Il ne revient donc pas qu’aux pays qui abritent ces animaux de lutter contre ce fléau. C’est un effort collectif et international qu’il faut fournir contre le trafic de l’ivoire
Pour les saisies effectuées par la douane française, c’est variable. Difficile d’évaluer la provenance des objets présentés, le 28 novembre, mais on note qu’en 2022, les services douaniers ont saisi 304 objets en ivoire pour près de 50 kg d’ivoire (148 kg en 2021). Au titre de cette même année, les principaux pays de provenance sont le Sénégal, le Bénin et la République Centrafricaine. La plateforme aéroportuaire de Roissy en constitue toujours le premier point d’entrée (en pourcentage des saisies), avec une prédominance des circuits de fraude Afrique-CDG-Asie observés.

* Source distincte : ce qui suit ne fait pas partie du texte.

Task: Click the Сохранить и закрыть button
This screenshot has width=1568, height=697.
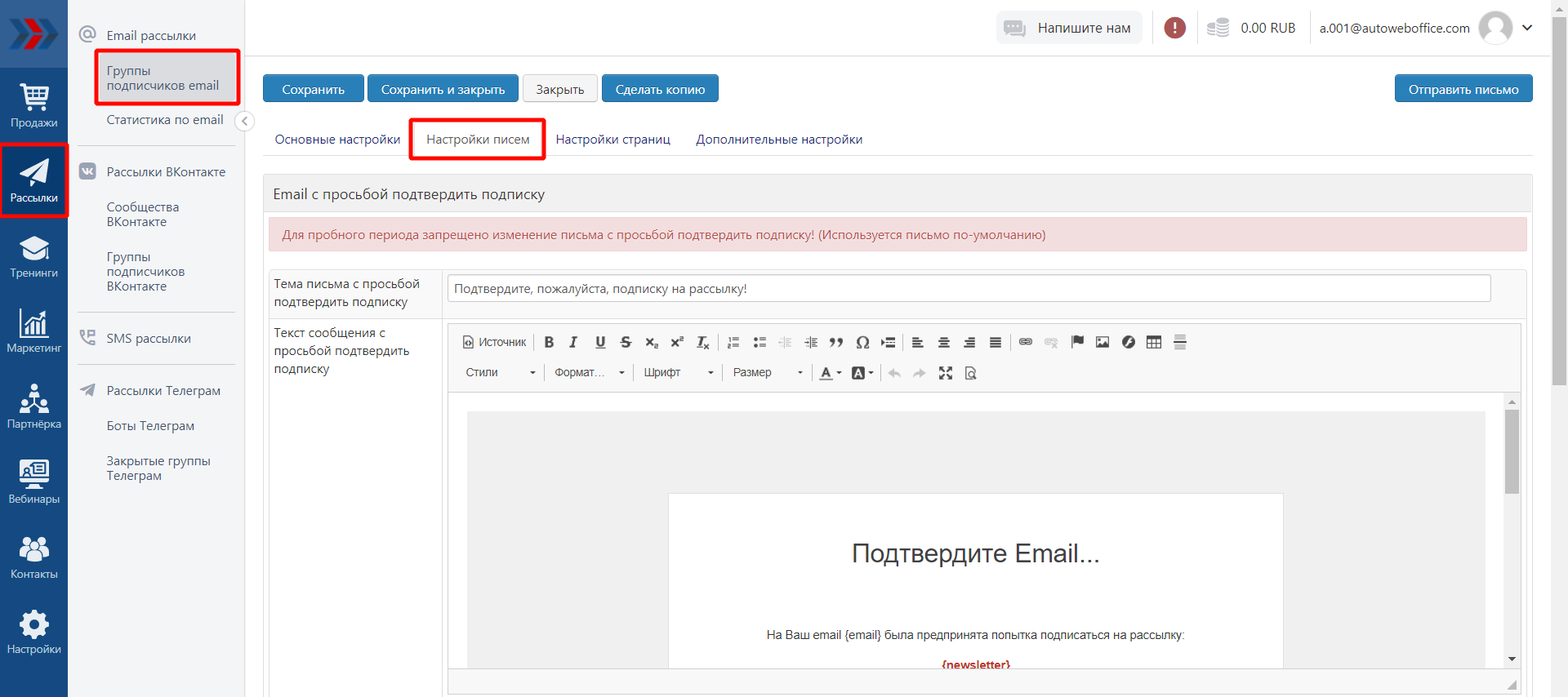Action: (443, 89)
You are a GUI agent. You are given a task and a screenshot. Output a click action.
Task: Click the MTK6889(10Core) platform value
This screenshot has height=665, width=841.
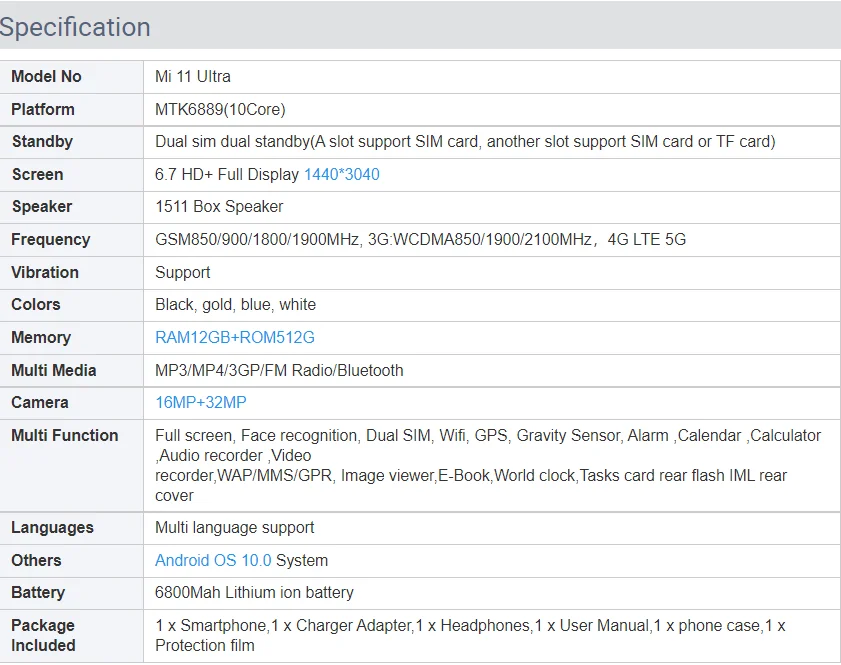click(x=220, y=110)
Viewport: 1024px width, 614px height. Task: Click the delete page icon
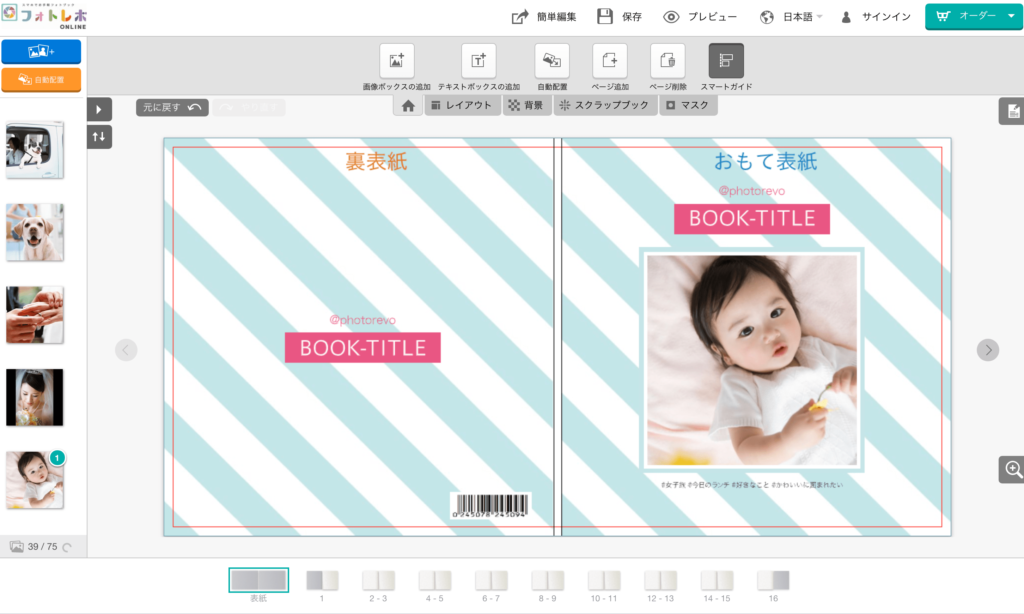(x=667, y=61)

Ne pensez-vous pas qu’il appartient aux différents États qui abritent ces animaux de prendre des mesures concrètes pour éradiquer ce fléau ?

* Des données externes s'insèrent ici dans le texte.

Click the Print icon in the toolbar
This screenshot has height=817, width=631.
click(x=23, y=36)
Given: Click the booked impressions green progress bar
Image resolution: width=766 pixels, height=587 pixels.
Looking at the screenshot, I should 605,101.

Les différents pays concernés doivent effectivement mettre en place des moyens pour éradiquer ce fléau sur place. Cela commence par la mise en application de leur loi, en arrêtant et en sanctionnant, tout d’abord, les braconniers. Cependant, pour véritablement se débarrasser de cette menace sur les animaux, il ne faut pas s’arrêter aux braconniers mais aussi remonter toute la chaîne de trafic. D’où l’importance pour les forces de l’ordre de travailler au niveau international. La lutte contre le trafic international traverse les frontières car, ne l’oublions pas, les principaux consommateurs de ces objets habitent sur d’autres continents. Il ne revient donc pas qu’aux pays qui abritent ces animaux de lutter contre ce fléau. C’est un effort collectif et international qu’il faut fournir contre le trafic de l’ivoire.
Quelles sont les actions concrètes posées par IFAW pour protéger ces animaux ?
IFAW aide les éléphants :
- En soutenant les zones protégées où les éléphants et autres animaux sauvages peuvent se déplacer librement sans être menacés par le braconnage ;
- En développant son projet « Donnons de l’espace», visant à sécuriser les connexions entre les habitats critiques des éléphants en Afrique australe et orientale afin de maintenir des populations d’éléphants en bonne santé.
- En déplaçant, le cas échéant, des éléphants vers des oasis de sécurité, loin des zones où ils entrent en conflit avec les populations et où ils sont menacés par le braconnage ;
- En finançant des rangers dans les parcs des États de l’aire de répartition des éléphants ainsi que des équipements, et en assurant des ateliers de formation pour les agences de lutte contre la fraude ;
- En travaillant étroitement avec Interpol, l’agence de police internationale, qui s’attaque au commerce illicite d’ivoire ;
- En secourant des éléphants orphelins en Afrique et en Inde et en les relâchant dans la nature.
- En fermant tous les marchés existants d’ivoire et en étant le moteur pour détruire l’ivoire pour assécher le marché et montrer symboliquement que l’ivoire n’a de la valeur que pour les éléphants.
A ce rythme, ne va-t-on pas vers l’extinction de ces animaux à défense ?
Si nous ne changeons pas nos mentalités vis-à-vis de la nature, on risque effectivement de se diriger vers leur extinction. Dans le cas spécifique des éléphants, en termes de nombre braconnés par rapport aux années précédentes, on a raison d’espérer que cela aille dans le bon sens. Avec la fermeture des marchés du commerce d’ivoire, on voit une diminution des taux de braconnage. Néanmoins, il ne faut pas oublier que des milliers d’éléphants continuent d’être braconnés pour l’ivoire, tous les ans.
Nous devons ainsi rester vigilants et délivrer un message clair pour dire non au commerce et non à la demande.